Exotic Gardens Is Popular Tourist Stop Near Cambria

By Mabel Plaskett

               Old timers tell of riding horseback from Gorda to Cambria in the early days, saddling up before daybreak and taking all day for the trip. The trail was longer than the coast road that replaced it and wound in and out of deep canyons and in some places back over the mountain ridges to escape the precipitous cliffs along the shore.

              It is 35 miles by the coast road from Gorda to Cambria. The highway follows this coast line closely literally carved out of the mountain in places. Much of the beauty of the old trail is missing and the scant hour of modern driving passes quickly.

              Along this naturally beautiful highway man has designed many eye catching attractions.

              After passing the fabulous Hearst Castle one sees just off the road a few miles north of Cambria some dome-like structures of unusual design. Following the drive one comes upon a courtyard leading to an amazing array of gardens which are well named as they are truly “exotic”.

              HERE, IN A three-acre area which two years ago was a corner of a cow pasture, two intrepid young men have contrived a veritable oasis.

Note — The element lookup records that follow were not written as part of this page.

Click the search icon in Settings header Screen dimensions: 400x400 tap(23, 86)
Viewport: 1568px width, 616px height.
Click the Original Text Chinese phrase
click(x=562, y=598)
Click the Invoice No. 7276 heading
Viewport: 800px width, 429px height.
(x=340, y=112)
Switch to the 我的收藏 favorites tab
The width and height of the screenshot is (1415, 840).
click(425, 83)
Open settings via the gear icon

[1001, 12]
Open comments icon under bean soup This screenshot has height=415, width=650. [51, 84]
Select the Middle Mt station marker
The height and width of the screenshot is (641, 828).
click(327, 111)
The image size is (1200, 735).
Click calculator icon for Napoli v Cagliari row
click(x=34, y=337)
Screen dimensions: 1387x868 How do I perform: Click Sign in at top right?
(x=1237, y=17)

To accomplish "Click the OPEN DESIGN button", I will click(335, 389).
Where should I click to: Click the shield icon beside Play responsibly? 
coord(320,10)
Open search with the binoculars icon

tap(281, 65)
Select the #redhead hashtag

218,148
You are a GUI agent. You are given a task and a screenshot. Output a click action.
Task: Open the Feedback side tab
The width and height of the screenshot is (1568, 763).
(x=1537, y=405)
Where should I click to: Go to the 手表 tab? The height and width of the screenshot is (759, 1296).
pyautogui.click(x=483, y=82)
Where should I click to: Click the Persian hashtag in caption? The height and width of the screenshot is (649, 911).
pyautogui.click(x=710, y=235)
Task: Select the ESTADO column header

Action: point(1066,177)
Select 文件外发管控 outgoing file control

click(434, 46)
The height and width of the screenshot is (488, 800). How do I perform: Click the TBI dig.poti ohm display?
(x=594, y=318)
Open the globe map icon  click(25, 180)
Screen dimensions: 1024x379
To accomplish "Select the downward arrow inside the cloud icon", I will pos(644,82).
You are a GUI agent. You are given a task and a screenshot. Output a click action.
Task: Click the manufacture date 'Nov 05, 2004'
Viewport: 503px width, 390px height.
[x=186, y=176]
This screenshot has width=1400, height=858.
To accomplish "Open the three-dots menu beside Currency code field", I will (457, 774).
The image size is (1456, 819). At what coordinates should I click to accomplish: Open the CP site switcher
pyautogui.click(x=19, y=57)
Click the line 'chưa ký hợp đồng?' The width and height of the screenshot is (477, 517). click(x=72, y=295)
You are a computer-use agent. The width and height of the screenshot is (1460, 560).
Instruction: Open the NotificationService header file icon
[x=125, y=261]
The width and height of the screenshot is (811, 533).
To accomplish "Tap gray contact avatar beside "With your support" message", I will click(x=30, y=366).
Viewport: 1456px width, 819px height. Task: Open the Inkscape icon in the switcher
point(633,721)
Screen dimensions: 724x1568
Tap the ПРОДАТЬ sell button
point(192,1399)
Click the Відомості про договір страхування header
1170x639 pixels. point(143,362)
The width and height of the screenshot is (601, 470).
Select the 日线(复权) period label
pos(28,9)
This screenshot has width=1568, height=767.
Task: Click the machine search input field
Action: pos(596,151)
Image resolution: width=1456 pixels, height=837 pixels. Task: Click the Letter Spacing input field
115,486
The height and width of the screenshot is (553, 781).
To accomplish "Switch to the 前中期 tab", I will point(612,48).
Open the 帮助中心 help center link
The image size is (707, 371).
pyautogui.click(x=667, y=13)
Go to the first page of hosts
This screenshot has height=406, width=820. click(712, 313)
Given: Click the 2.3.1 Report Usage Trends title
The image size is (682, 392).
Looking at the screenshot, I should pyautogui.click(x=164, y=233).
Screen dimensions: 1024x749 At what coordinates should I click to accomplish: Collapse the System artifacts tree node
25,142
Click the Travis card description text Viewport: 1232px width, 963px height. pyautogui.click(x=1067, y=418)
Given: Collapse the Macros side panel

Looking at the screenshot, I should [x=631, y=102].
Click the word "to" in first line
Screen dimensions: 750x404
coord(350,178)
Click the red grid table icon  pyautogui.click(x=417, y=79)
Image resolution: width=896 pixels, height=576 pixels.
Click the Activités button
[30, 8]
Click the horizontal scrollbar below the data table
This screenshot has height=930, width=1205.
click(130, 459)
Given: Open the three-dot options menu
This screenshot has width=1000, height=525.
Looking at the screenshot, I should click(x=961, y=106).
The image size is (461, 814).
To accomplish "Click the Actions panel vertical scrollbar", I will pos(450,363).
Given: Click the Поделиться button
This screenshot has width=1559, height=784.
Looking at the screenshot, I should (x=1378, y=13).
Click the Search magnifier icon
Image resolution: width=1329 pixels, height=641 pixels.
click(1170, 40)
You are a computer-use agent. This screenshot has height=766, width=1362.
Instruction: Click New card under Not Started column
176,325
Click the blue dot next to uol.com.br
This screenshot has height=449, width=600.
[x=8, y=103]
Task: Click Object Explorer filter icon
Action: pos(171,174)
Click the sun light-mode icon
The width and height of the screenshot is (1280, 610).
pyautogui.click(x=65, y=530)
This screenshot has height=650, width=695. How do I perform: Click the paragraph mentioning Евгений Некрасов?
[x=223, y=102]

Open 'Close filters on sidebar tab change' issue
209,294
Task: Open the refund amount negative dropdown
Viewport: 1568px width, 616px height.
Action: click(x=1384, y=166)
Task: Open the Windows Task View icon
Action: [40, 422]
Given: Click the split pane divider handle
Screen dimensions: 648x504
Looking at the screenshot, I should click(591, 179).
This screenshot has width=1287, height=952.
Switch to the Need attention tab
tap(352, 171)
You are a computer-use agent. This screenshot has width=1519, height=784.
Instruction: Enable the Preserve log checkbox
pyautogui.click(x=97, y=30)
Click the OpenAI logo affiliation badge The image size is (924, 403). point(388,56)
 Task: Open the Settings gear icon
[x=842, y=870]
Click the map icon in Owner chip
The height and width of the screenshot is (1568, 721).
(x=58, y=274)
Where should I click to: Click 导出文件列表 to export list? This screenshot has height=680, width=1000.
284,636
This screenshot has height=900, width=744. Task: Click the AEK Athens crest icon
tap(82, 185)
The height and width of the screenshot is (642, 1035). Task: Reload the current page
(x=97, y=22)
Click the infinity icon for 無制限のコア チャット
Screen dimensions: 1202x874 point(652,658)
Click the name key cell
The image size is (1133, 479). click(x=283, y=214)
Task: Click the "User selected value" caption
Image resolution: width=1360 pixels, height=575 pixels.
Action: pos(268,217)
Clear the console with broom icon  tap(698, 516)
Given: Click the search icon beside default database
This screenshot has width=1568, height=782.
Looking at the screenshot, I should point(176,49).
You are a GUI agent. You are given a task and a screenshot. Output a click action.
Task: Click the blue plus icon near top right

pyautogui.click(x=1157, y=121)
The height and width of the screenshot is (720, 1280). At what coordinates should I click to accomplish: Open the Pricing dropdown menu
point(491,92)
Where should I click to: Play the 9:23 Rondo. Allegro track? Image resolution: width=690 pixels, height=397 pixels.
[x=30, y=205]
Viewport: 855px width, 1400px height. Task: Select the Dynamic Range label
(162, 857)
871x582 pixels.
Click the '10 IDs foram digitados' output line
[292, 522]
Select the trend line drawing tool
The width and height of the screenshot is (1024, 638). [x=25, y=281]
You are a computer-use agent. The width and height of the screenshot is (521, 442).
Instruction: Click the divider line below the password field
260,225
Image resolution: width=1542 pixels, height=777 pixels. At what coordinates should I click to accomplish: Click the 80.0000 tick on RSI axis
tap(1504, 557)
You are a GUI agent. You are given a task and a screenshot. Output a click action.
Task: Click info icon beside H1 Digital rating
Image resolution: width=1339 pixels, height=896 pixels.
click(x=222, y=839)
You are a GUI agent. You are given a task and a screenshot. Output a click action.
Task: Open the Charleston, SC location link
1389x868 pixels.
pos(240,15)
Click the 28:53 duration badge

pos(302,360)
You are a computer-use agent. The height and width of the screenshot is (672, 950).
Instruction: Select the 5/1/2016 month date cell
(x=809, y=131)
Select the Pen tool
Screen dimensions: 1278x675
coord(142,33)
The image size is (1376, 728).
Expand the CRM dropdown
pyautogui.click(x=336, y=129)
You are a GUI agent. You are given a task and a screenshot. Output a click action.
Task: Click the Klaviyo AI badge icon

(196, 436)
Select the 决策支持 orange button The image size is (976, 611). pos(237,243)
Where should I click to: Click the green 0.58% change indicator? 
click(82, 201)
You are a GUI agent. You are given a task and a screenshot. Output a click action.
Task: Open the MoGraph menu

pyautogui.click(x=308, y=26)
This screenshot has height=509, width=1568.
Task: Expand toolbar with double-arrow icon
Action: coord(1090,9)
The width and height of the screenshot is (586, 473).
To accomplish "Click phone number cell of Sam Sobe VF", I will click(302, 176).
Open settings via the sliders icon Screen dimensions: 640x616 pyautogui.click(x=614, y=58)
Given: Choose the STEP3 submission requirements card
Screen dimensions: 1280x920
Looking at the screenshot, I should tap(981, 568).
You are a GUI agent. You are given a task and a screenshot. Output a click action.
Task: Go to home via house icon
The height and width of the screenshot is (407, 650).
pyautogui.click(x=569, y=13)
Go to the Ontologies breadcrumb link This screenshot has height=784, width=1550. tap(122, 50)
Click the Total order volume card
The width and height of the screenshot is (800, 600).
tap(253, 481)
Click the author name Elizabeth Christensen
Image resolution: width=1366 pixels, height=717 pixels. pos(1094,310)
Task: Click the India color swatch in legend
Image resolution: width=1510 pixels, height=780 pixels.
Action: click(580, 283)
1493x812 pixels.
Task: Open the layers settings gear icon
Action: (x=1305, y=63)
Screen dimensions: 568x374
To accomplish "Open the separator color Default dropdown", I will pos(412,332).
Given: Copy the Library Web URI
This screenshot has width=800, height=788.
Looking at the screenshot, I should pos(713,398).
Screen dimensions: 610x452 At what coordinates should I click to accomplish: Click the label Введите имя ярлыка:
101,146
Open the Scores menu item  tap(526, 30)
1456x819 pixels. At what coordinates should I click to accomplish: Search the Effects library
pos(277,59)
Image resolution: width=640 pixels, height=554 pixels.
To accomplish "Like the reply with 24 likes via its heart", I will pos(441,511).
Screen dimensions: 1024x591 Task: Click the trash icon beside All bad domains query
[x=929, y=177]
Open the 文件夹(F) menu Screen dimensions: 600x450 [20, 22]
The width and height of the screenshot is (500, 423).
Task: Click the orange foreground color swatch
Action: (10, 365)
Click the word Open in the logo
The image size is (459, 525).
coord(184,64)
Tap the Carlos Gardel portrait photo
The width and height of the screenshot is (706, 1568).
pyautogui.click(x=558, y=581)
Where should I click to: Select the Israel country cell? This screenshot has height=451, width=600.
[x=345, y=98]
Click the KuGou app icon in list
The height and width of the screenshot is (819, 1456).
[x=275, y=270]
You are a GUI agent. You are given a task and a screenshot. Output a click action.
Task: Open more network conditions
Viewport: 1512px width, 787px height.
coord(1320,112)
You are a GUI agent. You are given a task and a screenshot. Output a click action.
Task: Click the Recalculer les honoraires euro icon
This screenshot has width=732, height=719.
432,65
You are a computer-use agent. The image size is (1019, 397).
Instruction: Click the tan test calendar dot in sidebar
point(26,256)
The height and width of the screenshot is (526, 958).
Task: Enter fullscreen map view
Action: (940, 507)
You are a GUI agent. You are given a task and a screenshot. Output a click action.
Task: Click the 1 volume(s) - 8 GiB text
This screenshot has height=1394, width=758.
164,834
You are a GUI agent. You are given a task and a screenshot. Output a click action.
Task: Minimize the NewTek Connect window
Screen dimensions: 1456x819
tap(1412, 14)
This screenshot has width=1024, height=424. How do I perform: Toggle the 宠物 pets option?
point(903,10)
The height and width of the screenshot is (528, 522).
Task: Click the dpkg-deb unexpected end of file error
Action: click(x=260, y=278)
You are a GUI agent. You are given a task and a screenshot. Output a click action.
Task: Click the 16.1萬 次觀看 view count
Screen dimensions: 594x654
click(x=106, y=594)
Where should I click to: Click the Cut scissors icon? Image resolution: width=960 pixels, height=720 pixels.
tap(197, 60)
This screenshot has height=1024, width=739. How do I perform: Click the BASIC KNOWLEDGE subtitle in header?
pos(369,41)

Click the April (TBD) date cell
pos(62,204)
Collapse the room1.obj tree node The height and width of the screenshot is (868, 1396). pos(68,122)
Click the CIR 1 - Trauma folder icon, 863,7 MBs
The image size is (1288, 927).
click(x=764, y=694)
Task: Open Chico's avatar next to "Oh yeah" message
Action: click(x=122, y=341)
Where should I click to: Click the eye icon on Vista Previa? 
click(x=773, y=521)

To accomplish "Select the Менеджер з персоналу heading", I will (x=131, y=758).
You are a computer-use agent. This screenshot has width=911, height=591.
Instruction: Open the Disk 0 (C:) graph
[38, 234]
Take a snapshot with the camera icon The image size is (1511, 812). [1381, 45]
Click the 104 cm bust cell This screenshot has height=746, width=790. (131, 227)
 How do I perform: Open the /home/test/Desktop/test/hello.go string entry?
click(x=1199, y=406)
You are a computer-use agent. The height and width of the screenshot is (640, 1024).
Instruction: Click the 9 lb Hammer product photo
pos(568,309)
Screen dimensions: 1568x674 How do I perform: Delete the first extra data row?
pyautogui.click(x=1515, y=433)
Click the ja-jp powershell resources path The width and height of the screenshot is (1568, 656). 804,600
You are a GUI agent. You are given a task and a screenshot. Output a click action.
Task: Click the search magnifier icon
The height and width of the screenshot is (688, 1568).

              Bob Oaks and Bill Schults spent five years in Carmel growing and selling succulents and cacti before deciding to relocate in the present site.

              In the short time they have been here a residence, 12 greenhouses, 20 gardens, a restaurant and a driftwood studio have been constructed.

              They found a plastic material “Felon” ideal for greenhouse construction. Without the hazards of glass it served as a protection against the coast winds and the multi-color translucent panels used in the unique vaulted roof design attracts motorist traveling along the highway.

              It was discovered that the orchid cacti (epiphyllum) bloomed more often and the blossoms lasted from five to seven days under the Felon fiberglass, compared to two day bloom under lath.

              MODERN GARDENERS find that succulents and cacti go well with contemporary architecture, can replace costly lawns where water is scarce.

              They combine well with rocks and sand and are excellent for mound planting. A few plants make a dramatic effect when arranged with rocks, driftwood, and garden furniture. They endure neglect that would be fatal to other plants.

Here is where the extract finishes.